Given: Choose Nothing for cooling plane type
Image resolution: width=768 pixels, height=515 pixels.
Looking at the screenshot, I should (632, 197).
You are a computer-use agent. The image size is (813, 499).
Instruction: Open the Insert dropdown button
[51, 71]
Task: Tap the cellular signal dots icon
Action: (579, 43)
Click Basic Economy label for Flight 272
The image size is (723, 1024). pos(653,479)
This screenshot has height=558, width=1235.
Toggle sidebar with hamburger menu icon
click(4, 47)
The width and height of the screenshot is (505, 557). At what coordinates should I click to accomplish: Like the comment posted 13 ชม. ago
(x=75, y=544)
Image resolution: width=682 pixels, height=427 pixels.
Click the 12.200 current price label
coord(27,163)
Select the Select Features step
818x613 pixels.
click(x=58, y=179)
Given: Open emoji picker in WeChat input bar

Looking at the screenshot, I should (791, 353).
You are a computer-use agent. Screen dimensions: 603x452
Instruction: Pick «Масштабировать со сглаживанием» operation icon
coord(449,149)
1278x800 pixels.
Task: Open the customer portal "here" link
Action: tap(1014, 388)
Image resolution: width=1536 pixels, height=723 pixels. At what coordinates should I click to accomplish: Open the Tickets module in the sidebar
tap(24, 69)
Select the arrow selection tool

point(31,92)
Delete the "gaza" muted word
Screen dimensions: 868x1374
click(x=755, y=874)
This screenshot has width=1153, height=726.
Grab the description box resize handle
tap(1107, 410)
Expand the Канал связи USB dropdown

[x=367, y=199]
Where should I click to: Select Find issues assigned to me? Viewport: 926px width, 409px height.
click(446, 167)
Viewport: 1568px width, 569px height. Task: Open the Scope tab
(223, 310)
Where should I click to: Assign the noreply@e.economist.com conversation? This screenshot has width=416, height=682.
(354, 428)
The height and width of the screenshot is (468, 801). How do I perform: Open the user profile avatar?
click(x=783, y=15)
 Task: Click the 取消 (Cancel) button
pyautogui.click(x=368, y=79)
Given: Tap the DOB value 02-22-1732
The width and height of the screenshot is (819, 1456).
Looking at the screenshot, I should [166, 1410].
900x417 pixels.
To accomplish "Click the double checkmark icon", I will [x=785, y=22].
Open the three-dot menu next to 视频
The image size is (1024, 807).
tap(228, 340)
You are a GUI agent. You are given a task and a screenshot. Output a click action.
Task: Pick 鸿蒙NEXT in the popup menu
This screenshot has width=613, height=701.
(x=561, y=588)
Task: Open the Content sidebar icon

----------------------------------------

Action item
Collect every line with the string "computer" from the records, and copy each.

Written solution
You are a computer-use agent. The image size is (813, 499).
You are a computer-use agent. Screen dimensions: 603x452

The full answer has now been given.